Source document:
┏━━

Name that tune!

... but she still believes in sailors,
And she's true to the red, white and blue.
And altho' she's barred
from the Navy yard
Oh she loves her sailor boy absolutely.

That help any?

Ross
 
TonyD said:
Next line,

"...And, I can still hear the soft Southern wind in the live oak trees."

That line triggered the memory.
Haven't heard it in a long time but I think....

Don Williams - Good Old Boys
 
One last easy one for the day.

"When you wake up in the morning with your head on fire and your eyes too bloody to see,

Go and cry in your coffee but don't come bitchin' to me..."
 
Because you had to be a big shot, didn't you
You had to open up your mouth
You had to be a big shot, didn't you


Yeah, this is more my genre of music, just not quite hard enough.
 
Told you it'd be an easy one.

Okay, since that was too easy, here's another relative easy one,

"I've been feeling so sick inside,
Got to get better, Lord before I die.

Seven doctors couldn't fix my head,
They said, You better quit son before you're dead."
 
Quit the needle, quit the spoon
Quit the trip to the moon
They gonna take you away
Lord, they gonna take you away


This is MY genre of music, good old southern boys. I'll leave it for someone else to post who, it's obvious I knoiw who.
 
"Ya see I'd like to share my life with you and
Show you the things I've seen.
Places where I'm going to,
places where I've been."
 
It was on a Tuesday evening
at the home of Madge Malone.
There was quite a celebration
for her parents weren't home.

┗━━

What is asked:
A) In the name-that-tune thread, which artist and song did a poster identify after the line about the soft Southern wind in the live oak trees?
B) Write the next part of the name-that-tune thread, picking up after its final post.

Information provided:

┏━━

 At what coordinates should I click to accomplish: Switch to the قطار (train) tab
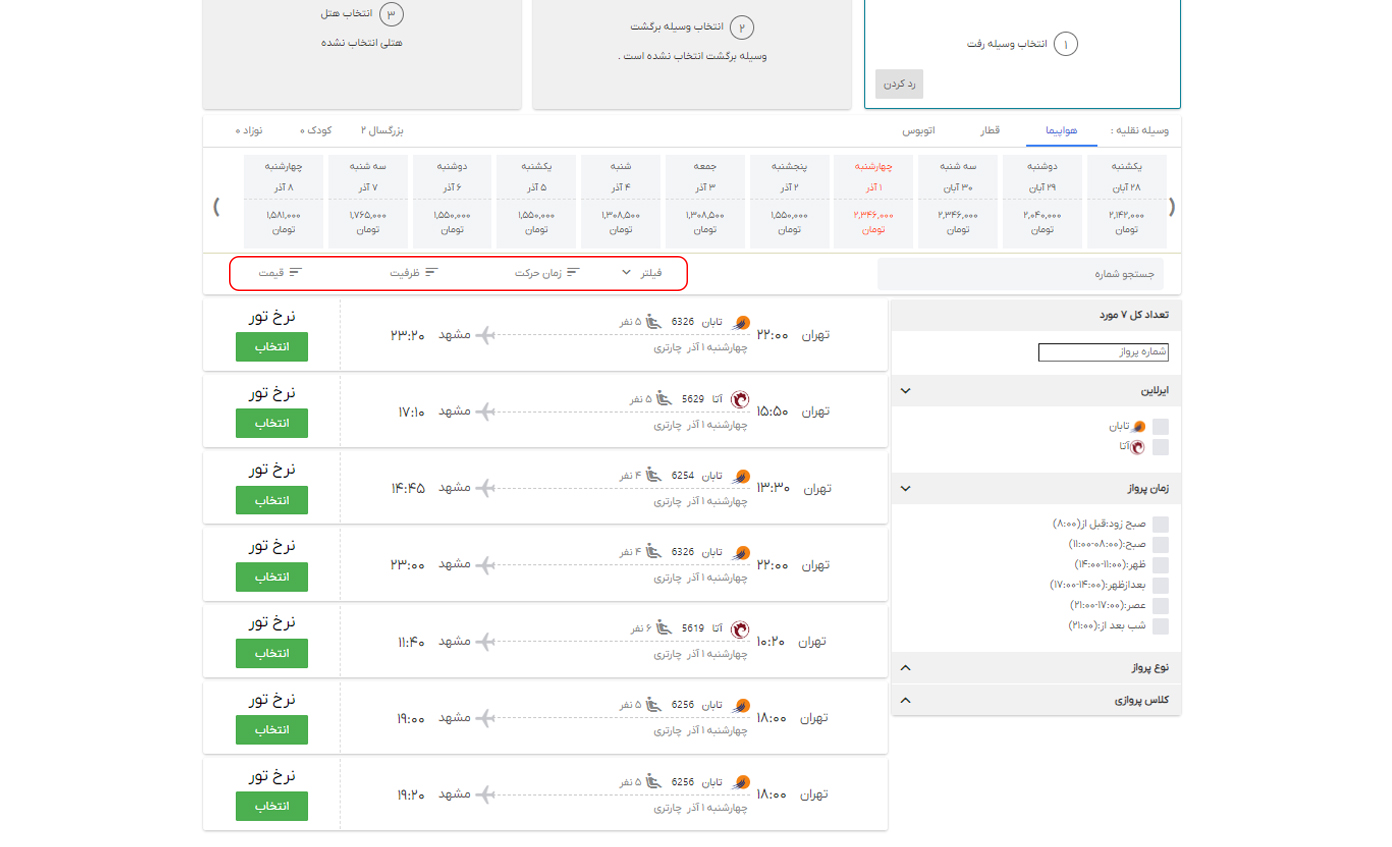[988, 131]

┗━━
┏━━

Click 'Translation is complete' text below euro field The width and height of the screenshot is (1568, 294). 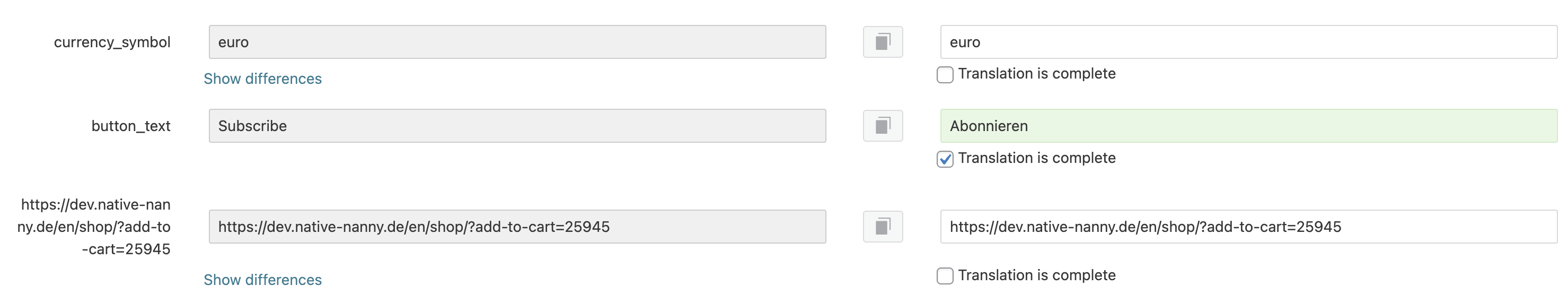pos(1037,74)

┗━━

Expected outputs:
A) Don Williams, "Good Old Boys."

B)
There were songs and witty stories,
and a bottle on the shelf
when up sprang Dan McGrew and said,
"Here's a song I wrote meself!"
"Sing it Dan!" "Righto, I will - "

She Was Just A Sailor's Sweetheart
And she loved her sailor lad
but he left her broke in Hartford;
He was all she ever had

But she still believes in Sailors,
and she's true to the Red White and Blue.
And tho' she got sore,
when he broke her jaw,
Oh she loves her sailor boy absolutely.

She Was Just a Sailor's Sweetheart, and as I said... I learned it off a player piano roll. It's a fun tune, really.

Ross
 
Well... I found yours. Lynne, with a yahoo search, but I've never even heard the tune!

I'll wait a while to see if anyone guesses it before I post my next stumper. It should be easier... it was recorded more recently... like the 60's.

Ross
 
OK... here's one:

When someone makes a move
of which we don't approve
who is it that always intervenes?
UN and OAS - they have their place, I guess.
But first...

Ross
 
Since no one got mine....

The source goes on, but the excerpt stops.